_Text and item location entries_
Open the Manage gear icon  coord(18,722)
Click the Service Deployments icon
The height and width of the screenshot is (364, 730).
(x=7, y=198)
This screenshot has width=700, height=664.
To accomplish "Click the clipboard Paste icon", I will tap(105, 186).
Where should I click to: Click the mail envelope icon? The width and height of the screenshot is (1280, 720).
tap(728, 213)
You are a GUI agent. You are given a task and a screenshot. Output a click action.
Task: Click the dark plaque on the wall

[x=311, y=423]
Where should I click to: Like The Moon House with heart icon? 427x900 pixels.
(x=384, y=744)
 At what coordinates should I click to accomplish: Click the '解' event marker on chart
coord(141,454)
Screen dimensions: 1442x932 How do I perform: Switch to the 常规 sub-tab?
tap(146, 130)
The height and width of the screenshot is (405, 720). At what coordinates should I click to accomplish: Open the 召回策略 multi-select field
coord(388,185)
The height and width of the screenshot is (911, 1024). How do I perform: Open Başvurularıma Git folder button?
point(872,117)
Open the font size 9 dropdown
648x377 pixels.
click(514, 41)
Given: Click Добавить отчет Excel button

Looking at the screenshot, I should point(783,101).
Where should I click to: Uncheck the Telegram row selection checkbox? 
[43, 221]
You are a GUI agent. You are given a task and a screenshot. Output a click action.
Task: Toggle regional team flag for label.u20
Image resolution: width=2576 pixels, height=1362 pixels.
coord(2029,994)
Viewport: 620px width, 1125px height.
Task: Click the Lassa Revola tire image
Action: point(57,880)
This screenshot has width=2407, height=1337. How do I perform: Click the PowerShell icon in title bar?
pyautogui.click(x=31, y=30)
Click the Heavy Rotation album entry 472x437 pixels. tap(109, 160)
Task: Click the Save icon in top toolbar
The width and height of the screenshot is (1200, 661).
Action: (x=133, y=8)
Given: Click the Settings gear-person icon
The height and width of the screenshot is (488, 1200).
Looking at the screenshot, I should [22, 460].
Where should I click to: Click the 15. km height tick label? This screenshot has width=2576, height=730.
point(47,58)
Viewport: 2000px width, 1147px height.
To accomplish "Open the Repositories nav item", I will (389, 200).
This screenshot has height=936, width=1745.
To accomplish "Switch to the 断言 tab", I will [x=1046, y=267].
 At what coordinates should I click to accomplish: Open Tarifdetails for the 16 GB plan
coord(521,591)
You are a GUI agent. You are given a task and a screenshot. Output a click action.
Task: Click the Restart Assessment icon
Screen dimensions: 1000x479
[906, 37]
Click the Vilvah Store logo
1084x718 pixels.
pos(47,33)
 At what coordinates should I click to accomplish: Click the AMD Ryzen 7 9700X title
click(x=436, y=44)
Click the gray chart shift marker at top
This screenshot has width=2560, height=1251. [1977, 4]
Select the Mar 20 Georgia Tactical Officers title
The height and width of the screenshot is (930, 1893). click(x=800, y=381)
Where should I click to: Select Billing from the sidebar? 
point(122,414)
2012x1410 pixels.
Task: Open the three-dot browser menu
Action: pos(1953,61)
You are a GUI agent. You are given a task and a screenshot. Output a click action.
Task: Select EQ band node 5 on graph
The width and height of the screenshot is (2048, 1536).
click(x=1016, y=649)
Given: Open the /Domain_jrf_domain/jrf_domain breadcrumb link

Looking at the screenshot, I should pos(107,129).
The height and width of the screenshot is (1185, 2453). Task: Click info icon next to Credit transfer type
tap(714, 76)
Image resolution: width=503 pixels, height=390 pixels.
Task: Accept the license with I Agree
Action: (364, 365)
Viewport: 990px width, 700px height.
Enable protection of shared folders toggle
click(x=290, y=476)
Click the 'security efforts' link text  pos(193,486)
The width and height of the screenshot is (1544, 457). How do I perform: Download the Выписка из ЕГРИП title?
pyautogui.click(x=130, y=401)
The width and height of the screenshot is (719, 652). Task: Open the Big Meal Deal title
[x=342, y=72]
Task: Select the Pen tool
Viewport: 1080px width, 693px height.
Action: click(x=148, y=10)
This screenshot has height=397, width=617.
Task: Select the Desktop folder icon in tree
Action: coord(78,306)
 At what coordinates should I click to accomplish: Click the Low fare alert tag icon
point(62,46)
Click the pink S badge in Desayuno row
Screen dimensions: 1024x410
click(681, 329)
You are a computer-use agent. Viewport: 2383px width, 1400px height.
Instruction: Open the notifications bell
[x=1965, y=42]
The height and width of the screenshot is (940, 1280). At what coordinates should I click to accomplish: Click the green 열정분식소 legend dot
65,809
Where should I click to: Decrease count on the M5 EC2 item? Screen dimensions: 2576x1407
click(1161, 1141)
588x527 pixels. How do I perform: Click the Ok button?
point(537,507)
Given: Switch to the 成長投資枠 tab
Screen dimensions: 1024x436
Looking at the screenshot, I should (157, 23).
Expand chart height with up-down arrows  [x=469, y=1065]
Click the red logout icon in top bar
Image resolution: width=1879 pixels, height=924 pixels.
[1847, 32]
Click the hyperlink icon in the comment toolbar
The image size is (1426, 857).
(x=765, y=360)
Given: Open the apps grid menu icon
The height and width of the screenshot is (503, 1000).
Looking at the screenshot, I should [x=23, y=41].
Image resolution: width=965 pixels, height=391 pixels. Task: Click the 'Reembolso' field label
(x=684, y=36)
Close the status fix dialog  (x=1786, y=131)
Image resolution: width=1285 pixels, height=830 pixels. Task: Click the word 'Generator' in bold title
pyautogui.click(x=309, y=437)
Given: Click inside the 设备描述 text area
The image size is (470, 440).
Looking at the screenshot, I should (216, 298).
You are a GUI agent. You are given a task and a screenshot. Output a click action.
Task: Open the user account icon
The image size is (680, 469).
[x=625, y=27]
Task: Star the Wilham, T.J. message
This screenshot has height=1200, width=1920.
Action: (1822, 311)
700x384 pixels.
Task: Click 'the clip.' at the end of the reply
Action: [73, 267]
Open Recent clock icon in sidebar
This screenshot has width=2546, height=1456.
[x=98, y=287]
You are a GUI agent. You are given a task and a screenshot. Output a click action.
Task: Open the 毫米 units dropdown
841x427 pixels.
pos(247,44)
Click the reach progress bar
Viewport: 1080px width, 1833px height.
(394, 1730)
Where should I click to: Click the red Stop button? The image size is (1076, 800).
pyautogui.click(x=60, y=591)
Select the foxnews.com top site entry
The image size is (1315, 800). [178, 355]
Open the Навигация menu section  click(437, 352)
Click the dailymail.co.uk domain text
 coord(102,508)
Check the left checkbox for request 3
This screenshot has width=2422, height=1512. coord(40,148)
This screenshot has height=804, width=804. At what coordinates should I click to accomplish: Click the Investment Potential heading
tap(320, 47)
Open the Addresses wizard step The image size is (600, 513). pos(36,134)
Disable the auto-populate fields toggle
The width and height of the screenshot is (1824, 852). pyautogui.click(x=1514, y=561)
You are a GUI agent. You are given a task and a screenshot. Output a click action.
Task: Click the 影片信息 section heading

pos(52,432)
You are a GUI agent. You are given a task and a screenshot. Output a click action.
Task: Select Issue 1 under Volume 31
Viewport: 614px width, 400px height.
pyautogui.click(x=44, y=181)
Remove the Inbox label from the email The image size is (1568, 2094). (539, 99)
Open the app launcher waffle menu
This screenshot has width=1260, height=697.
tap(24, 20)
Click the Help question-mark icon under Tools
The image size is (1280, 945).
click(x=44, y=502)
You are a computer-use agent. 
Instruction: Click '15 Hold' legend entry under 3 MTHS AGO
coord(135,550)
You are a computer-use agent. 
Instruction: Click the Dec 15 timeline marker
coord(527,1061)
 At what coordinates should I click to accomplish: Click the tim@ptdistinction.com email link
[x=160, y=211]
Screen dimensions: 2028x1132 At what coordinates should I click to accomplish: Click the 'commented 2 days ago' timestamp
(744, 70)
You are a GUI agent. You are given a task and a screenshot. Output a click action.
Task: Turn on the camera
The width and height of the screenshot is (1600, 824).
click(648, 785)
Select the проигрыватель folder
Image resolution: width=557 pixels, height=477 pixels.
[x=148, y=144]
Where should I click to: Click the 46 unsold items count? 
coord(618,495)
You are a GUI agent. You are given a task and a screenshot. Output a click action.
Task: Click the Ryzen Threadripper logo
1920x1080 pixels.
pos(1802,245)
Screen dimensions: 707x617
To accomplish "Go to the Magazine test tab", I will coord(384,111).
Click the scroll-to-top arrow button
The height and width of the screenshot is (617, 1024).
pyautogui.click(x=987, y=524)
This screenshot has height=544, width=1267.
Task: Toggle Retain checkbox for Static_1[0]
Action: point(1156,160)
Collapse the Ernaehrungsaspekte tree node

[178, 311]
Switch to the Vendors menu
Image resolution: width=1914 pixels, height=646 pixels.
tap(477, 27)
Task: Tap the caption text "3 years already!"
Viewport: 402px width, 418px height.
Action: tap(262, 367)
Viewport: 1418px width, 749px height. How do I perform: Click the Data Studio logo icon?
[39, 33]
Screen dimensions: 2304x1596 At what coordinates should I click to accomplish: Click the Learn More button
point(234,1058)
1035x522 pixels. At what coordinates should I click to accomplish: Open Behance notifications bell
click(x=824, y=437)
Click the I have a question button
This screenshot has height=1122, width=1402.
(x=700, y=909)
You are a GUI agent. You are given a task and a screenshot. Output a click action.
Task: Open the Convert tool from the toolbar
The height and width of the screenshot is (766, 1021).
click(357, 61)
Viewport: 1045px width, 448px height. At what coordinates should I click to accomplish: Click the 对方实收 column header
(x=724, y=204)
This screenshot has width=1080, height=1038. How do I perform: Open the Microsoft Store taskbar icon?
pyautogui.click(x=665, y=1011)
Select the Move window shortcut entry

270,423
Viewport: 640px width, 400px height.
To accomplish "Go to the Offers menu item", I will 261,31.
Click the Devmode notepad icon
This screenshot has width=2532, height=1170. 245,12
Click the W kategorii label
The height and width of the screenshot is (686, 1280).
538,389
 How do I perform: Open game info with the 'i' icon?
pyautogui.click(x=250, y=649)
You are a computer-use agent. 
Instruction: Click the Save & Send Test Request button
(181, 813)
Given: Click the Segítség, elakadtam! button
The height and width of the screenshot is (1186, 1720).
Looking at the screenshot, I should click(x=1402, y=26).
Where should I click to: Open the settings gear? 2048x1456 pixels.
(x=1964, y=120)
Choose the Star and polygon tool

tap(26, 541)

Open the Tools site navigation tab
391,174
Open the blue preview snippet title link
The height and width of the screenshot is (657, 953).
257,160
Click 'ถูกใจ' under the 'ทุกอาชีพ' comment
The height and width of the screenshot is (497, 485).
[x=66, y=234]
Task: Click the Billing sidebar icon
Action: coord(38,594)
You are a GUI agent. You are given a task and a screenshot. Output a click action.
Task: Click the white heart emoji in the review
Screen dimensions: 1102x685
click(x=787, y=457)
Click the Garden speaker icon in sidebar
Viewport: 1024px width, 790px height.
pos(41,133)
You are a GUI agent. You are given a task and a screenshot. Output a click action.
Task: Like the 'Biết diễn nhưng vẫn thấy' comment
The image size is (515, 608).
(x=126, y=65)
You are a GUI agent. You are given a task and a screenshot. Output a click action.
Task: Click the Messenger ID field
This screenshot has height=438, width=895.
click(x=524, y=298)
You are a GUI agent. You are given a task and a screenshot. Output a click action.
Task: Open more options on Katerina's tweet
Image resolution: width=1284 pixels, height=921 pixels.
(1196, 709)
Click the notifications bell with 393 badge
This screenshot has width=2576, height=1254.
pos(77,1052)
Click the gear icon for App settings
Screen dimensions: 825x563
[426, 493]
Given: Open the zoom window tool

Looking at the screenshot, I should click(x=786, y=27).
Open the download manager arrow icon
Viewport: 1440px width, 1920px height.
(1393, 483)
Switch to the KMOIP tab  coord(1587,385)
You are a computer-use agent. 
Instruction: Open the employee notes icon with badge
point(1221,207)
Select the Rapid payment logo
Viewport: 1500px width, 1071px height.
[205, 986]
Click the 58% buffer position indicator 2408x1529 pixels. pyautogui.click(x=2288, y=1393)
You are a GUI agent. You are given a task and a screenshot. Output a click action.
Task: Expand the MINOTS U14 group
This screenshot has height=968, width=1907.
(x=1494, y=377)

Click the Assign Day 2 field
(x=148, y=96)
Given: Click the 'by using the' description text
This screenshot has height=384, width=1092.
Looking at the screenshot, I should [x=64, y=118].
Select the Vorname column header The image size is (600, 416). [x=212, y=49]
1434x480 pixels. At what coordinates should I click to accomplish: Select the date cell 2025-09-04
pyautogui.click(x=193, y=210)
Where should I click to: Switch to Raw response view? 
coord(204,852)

_Aim_
Give the lines from the one containing "This screenshot has height=804, width=804." through the one containing "pyautogui.click(x=44, y=181)" as a two-column CSV with the headers task and response, one row per task. Put each task's text and its response in a single quoted field, with line breaks replaced by spaces.

_Complete answer_
task,response
"This screenshot has height=804, width=804. At what coordinates should I click to accomplish: Click the Investment Potential heading","tap(320, 47)"
"Open the Addresses wizard step The image size is (600, 513).","pos(36,134)"
"Disable the auto-populate fields toggle","The width and height of the screenshot is (1824, 852). pyautogui.click(x=1514, y=561)"
"You are a GUI agent. You are given a task and a screenshot. Output a click action. Task: Click the 影片信息 section heading","pos(52,432)"
"You are a GUI agent. You are given a task and a screenshot. Output a click action. Task: Select Issue 1 under Volume 31 Viewport: 614px width, 400px height.","pyautogui.click(x=44, y=181)"